Insoumission, gangstérisme, banditisme, enlèvements… Retour sur des phénomènes multiformes d’insécurité qui terrorisent l’ex-Léopold-ville.
Kinshasa, ville tentaculaire, est plus connue pour son côté festif, avec sa Rumba et son Ndombolo. Mais derrière cet aspect « Kin Kiese », se cache le côté sombre des gangs et bandits qui ont joué et jouent au trouble-fête.
Aujourd’hui, des « Kuluna » – nom emprunté du portugais pour désigner une colonne de militaires – et des kidnappeurs dans des taxis dits « ketches » sèment la terreur dans la ville. Une plongée dans l’histoire et l’on découvre que depuis l’époque coloniale, des phénomènes d’insécurité inquiétants existaient déjà.
Comment les comprendre ? L’historien Jean Kambayi Bwatshia explique que ces phénomènes, qui d’ailleurs ne sont pas propres à Kinshasa, naissent dans un contexte de « misère et de pauvreté sur le plan matériel, moral et social ».
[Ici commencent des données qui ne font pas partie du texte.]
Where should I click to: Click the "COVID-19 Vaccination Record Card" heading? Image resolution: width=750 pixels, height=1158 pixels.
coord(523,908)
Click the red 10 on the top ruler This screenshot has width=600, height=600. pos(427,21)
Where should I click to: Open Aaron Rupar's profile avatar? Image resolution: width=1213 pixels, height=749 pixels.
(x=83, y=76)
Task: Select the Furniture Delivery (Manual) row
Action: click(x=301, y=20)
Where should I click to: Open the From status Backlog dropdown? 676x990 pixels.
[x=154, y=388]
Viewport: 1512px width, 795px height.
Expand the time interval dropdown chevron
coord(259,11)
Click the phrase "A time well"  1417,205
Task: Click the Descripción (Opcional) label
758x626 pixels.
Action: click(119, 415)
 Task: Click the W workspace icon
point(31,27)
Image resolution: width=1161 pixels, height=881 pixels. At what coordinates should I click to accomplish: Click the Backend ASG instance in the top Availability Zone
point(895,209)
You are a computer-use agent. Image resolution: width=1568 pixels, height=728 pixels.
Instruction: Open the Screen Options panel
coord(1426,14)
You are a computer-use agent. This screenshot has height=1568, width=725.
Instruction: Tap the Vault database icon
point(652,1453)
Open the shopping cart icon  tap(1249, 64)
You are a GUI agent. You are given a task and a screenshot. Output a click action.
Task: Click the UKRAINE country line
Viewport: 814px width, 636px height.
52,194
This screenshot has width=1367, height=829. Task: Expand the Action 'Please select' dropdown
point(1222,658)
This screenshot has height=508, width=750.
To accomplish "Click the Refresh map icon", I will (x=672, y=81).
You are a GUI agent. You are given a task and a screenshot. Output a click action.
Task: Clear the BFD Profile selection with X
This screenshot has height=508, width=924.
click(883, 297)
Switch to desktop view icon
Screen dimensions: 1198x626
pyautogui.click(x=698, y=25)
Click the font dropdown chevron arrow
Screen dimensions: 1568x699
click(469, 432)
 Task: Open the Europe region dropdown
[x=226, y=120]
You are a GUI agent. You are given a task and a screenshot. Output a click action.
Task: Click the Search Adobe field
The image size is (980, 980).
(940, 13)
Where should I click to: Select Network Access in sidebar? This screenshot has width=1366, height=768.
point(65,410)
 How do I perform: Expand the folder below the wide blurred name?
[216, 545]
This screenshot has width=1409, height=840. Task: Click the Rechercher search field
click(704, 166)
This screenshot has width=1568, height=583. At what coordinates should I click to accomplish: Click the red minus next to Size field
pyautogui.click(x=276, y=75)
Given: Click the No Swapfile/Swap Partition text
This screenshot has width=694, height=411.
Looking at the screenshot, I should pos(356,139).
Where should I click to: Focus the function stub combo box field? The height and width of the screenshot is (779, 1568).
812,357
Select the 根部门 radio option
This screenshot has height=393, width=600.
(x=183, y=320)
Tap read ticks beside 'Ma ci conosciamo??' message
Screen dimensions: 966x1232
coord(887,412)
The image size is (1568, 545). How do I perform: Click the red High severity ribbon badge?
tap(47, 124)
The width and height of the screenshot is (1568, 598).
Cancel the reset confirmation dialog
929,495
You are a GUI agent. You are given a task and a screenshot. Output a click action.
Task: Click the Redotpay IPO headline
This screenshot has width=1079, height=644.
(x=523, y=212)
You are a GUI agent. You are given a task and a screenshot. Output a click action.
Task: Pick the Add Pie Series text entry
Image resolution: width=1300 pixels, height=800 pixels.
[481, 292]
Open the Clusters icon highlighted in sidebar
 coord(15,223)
« Pendant l’époque coloniale, tous ceux qui étaient contre les prescrits d’un pouvoir colonial très injuste ont commencé à poser des actes d’insécurité. Vers les années 1950, s’inspirant des films Western, ils ont constitué des gangs. Ils portaient le nom des héros du cinéma américain : Buffalo Bill, Dr. Jivaro, Bing Bill, Django, Buddha, Etoile filante, Mc Ovec et consort. Les séquelles de tout cela a donné lieu au banditisme », nous raconte Jean Kambayi Bwatshia.
La faible densité démographique de la ville à l’époque contribuait également à l’insécurité : « Les bandits opéraient souvent dans les lieux dépeuplés et dépourvus d’électricité. Le cas des coins devenus aujourd’hui Kingabwa, Kintambo, Kalamu, Kimwenza, Ngaliema. Mais aussi, le long de la route Kinshasa-Kasangulu ».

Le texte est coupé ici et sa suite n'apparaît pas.